PROBLEM DESCRIPTION:
Set down each line of the data below exactly.

ENTRIES SUPPLIED:
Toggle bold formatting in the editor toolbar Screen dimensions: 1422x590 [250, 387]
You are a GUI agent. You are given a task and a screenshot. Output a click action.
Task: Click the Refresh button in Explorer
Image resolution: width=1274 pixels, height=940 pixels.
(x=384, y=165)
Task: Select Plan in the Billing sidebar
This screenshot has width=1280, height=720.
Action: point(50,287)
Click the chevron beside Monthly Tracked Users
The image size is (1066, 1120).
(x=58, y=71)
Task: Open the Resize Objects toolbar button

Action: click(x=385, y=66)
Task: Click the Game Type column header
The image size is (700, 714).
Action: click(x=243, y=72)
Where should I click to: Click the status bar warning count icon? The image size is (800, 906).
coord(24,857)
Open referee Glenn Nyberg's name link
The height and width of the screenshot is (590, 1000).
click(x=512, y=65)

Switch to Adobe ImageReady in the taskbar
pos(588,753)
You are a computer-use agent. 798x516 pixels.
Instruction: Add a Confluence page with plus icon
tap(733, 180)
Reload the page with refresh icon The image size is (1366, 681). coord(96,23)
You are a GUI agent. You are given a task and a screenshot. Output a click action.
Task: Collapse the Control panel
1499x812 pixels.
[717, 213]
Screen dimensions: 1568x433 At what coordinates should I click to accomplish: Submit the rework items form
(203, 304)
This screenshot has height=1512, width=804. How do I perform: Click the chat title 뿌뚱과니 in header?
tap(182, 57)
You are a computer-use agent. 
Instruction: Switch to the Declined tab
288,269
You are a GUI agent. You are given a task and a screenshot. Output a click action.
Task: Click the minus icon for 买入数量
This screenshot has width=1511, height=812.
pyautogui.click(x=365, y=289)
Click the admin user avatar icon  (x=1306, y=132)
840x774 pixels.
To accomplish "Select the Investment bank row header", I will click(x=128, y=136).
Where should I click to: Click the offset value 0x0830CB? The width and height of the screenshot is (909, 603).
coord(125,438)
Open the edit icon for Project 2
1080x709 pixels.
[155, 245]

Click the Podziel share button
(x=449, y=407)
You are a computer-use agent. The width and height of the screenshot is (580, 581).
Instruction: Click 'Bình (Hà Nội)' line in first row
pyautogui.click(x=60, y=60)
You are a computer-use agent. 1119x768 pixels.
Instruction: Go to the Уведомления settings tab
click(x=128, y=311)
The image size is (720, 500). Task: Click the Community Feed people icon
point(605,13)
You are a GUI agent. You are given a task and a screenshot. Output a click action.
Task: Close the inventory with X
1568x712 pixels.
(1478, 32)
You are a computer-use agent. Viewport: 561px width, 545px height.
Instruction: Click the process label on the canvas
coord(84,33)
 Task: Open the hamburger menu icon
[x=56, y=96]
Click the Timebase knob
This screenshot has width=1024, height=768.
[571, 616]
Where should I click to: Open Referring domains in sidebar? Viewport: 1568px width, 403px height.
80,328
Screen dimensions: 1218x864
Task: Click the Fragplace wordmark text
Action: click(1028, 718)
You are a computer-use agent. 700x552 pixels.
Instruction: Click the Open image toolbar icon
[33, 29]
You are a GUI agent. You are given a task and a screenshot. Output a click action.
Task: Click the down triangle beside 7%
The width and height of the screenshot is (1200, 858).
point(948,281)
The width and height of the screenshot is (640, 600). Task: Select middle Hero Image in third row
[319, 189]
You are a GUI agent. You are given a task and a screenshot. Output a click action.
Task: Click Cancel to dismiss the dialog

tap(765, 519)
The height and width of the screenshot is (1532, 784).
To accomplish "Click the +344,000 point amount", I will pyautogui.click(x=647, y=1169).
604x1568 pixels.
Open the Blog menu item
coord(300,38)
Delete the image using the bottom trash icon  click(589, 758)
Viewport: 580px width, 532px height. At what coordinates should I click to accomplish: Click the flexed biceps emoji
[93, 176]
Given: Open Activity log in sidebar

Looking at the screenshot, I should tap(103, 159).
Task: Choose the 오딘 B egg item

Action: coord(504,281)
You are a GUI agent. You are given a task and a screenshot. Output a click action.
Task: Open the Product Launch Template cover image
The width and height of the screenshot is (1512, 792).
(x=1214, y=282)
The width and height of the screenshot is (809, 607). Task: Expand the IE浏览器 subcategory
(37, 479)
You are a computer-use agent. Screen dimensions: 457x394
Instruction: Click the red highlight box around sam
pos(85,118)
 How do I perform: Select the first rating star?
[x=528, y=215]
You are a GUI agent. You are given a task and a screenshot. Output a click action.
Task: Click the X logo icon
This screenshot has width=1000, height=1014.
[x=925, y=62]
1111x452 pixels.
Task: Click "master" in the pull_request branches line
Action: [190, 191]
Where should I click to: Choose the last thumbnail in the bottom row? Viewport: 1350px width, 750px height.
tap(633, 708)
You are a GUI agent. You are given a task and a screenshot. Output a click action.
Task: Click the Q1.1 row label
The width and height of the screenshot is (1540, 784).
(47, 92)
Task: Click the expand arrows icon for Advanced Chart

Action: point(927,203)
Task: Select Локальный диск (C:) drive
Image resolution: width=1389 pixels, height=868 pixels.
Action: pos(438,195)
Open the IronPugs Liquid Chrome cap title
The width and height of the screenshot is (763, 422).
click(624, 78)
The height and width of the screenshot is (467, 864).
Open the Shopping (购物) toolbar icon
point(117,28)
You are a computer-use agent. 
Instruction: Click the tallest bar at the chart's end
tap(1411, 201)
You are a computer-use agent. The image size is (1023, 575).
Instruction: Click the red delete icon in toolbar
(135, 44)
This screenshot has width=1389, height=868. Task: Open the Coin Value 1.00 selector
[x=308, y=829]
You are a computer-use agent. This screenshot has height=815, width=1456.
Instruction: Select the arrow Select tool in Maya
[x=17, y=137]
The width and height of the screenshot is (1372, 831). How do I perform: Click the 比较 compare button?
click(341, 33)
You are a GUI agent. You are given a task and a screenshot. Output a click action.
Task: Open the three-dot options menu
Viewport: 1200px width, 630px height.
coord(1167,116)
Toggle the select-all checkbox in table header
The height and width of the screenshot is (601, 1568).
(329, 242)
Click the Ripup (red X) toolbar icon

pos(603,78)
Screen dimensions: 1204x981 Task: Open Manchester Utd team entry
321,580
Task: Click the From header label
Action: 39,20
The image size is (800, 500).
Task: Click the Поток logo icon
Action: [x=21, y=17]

WORKED SOLUTION:
Toggle bold formatting in the editor toolbar Screen dimensions: 1422x590 [250, 387]
You are a GUI agent. You are given a task and a screenshot. Output a click action.
Task: Click the Refresh button in Explorer
Image resolution: width=1274 pixels, height=940 pixels.
(x=384, y=165)
Task: Select Plan in the Billing sidebar
This screenshot has width=1280, height=720.
Action: point(50,287)
Click the chevron beside Monthly Tracked Users
The image size is (1066, 1120).
(x=58, y=71)
Task: Open the Resize Objects toolbar button

Action: click(x=385, y=66)
Task: Click the Game Type column header
The image size is (700, 714).
Action: click(x=243, y=72)
Where should I click to: Click the status bar warning count icon? The image size is (800, 906).
coord(24,857)
Open referee Glenn Nyberg's name link
The height and width of the screenshot is (590, 1000).
click(x=512, y=65)

Switch to Adobe ImageReady in the taskbar
pos(588,753)
You are a computer-use agent. 798x516 pixels.
Instruction: Add a Confluence page with plus icon
tap(733, 180)
Reload the page with refresh icon The image size is (1366, 681). coord(96,23)
You are a GUI agent. You are given a task and a screenshot. Output a click action.
Task: Collapse the Control panel
1499x812 pixels.
[717, 213]
Screen dimensions: 1568x433 At what coordinates should I click to accomplish: Submit the rework items form
(203, 304)
This screenshot has height=1512, width=804. How do I perform: Click the chat title 뿌뚱과니 in header?
tap(182, 57)
You are a computer-use agent. 
Instruction: Switch to the Declined tab
288,269
You are a GUI agent. You are given a task and a screenshot. Output a click action.
Task: Click the minus icon for 买入数量
This screenshot has width=1511, height=812.
pyautogui.click(x=365, y=289)
Click the admin user avatar icon  (x=1306, y=132)
840x774 pixels.
To accomplish "Select the Investment bank row header", I will click(x=128, y=136).
Where should I click to: Click the offset value 0x0830CB? The width and height of the screenshot is (909, 603).
coord(125,438)
Open the edit icon for Project 2
1080x709 pixels.
[155, 245]

Click the Podziel share button
(x=449, y=407)
You are a computer-use agent. The width and height of the screenshot is (580, 581).
Instruction: Click 'Bình (Hà Nội)' line in first row
pyautogui.click(x=60, y=60)
You are a computer-use agent. 1119x768 pixels.
Instruction: Go to the Уведомления settings tab
click(x=128, y=311)
The image size is (720, 500). Task: Click the Community Feed people icon
point(605,13)
You are a GUI agent. You are given a task and a screenshot. Output a click action.
Task: Close the inventory with X
1568x712 pixels.
(1478, 32)
You are a computer-use agent. Viewport: 561px width, 545px height.
Instruction: Click the process label on the canvas
coord(84,33)
 Task: Open the hamburger menu icon
[x=56, y=96]
Click the Timebase knob
This screenshot has width=1024, height=768.
[571, 616]
Where should I click to: Open Referring domains in sidebar? Viewport: 1568px width, 403px height.
80,328
Screen dimensions: 1218x864
Task: Click the Fragplace wordmark text
Action: click(1028, 718)
You are a computer-use agent. 700x552 pixels.
Instruction: Click the Open image toolbar icon
[33, 29]
You are a GUI agent. You are given a task and a screenshot. Output a click action.
Task: Click the down triangle beside 7%
The width and height of the screenshot is (1200, 858).
point(948,281)
The width and height of the screenshot is (640, 600). Task: Select middle Hero Image in third row
[319, 189]
You are a GUI agent. You are given a task and a screenshot. Output a click action.
Task: Click Cancel to dismiss the dialog

tap(765, 519)
The height and width of the screenshot is (1532, 784).
To accomplish "Click the +344,000 point amount", I will pyautogui.click(x=647, y=1169).
604x1568 pixels.
Open the Blog menu item
coord(300,38)
Delete the image using the bottom trash icon  click(589, 758)
Viewport: 580px width, 532px height. At what coordinates should I click to accomplish: Click the flexed biceps emoji
[93, 176]
Given: Open Activity log in sidebar

Looking at the screenshot, I should tap(103, 159).
Task: Choose the 오딘 B egg item

Action: coord(504,281)
You are a GUI agent. You are given a task and a screenshot. Output a click action.
Task: Open the Product Launch Template cover image
The width and height of the screenshot is (1512, 792).
(x=1214, y=282)
The width and height of the screenshot is (809, 607). Task: Expand the IE浏览器 subcategory
(37, 479)
You are a computer-use agent. Screen dimensions: 457x394
Instruction: Click the red highlight box around sam
pos(85,118)
 How do I perform: Select the first rating star?
[x=528, y=215]
You are a GUI agent. You are given a task and a screenshot. Output a click action.
Task: Click the X logo icon
This screenshot has width=1000, height=1014.
[x=925, y=62]
1111x452 pixels.
Task: Click "master" in the pull_request branches line
Action: [190, 191]
Where should I click to: Choose the last thumbnail in the bottom row? Viewport: 1350px width, 750px height.
tap(633, 708)
You are a GUI agent. You are given a task and a screenshot. Output a click action.
Task: Click the Q1.1 row label
The width and height of the screenshot is (1540, 784).
(47, 92)
Task: Click the expand arrows icon for Advanced Chart

Action: point(927,203)
Task: Select Локальный диск (C:) drive
Image resolution: width=1389 pixels, height=868 pixels.
Action: pos(438,195)
Open the IronPugs Liquid Chrome cap title
The width and height of the screenshot is (763, 422).
click(624, 78)
The height and width of the screenshot is (467, 864).
Open the Shopping (购物) toolbar icon
point(117,28)
You are a computer-use agent. 
Instruction: Click the tallest bar at the chart's end
tap(1411, 201)
You are a computer-use agent. The image size is (1023, 575).
Instruction: Click the red delete icon in toolbar
(135, 44)
This screenshot has width=1389, height=868. Task: Open the Coin Value 1.00 selector
[x=308, y=829]
You are a computer-use agent. This screenshot has height=815, width=1456.
Instruction: Select the arrow Select tool in Maya
[x=17, y=137]
The width and height of the screenshot is (1372, 831). How do I perform: Click the 比较 compare button?
click(341, 33)
You are a GUI agent. You are given a task and a screenshot. Output a click action.
Task: Open the three-dot options menu
Viewport: 1200px width, 630px height.
coord(1167,116)
Toggle the select-all checkbox in table header
The height and width of the screenshot is (601, 1568).
(329, 242)
Click the Ripup (red X) toolbar icon

pos(603,78)
Screen dimensions: 1204x981 Task: Open Manchester Utd team entry
321,580
Task: Click the From header label
Action: 39,20
The image size is (800, 500).
Task: Click the Поток logo icon
Action: [x=21, y=17]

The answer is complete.